[WORK TO BE COMPLETED] In the records, each line holding "المواد" must be reported.

[Stored records]
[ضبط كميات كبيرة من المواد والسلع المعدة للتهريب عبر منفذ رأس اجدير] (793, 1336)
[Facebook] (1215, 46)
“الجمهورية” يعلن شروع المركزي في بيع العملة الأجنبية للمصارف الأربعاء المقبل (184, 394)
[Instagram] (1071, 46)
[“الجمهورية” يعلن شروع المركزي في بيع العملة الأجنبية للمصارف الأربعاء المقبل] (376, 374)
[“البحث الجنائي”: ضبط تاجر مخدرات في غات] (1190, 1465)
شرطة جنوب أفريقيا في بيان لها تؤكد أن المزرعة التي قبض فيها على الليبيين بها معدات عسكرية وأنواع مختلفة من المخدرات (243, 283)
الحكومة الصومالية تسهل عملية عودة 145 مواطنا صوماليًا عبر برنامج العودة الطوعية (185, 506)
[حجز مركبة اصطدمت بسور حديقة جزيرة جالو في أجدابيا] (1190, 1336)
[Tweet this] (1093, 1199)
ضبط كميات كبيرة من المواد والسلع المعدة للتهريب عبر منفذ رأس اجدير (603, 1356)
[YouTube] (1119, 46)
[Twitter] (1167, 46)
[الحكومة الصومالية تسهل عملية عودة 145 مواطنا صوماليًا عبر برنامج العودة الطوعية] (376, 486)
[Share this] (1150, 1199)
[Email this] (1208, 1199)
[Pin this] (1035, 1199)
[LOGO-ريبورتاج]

--

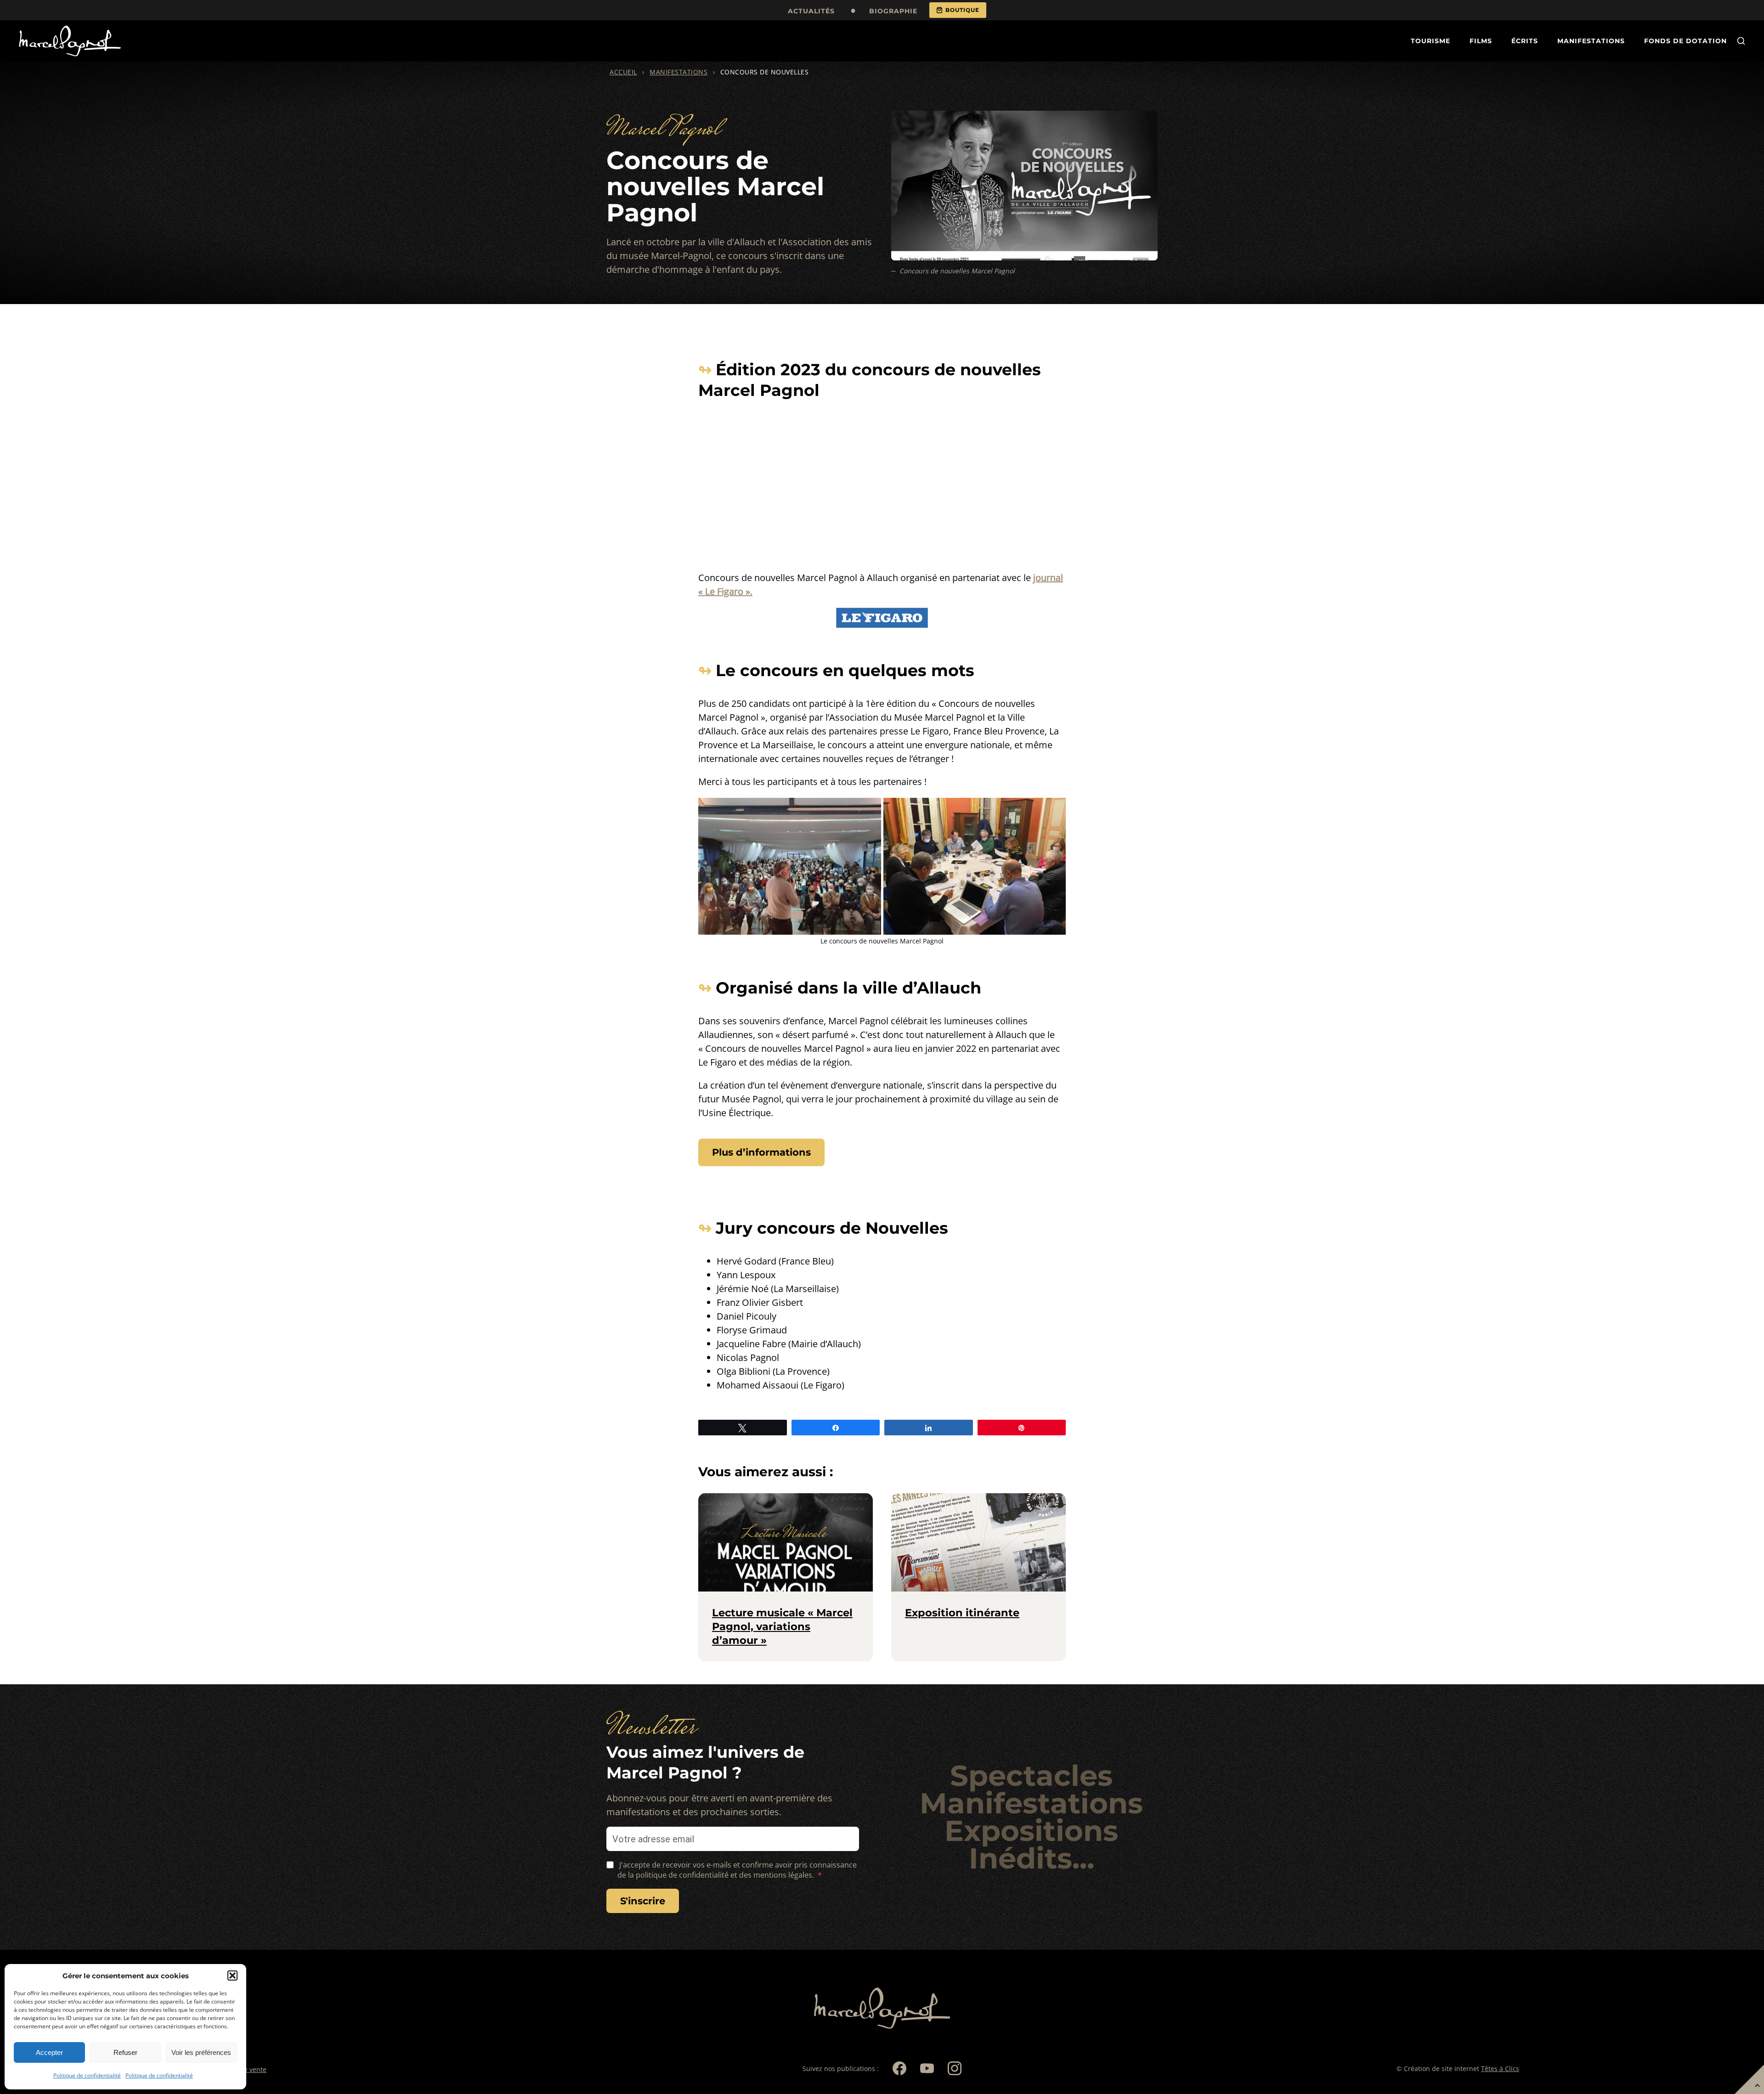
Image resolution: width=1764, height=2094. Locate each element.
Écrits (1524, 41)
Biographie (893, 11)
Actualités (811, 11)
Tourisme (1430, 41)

[COMPLETED EXERCISE]
[ضبط كميات كبيرة من المواد والسلع المعدة للتهريب عبر منفذ رأس اجدير] (793, 1336)
ضبط كميات كبيرة من المواد والسلع المعدة للتهريب عبر منفذ رأس اجدير (603, 1356)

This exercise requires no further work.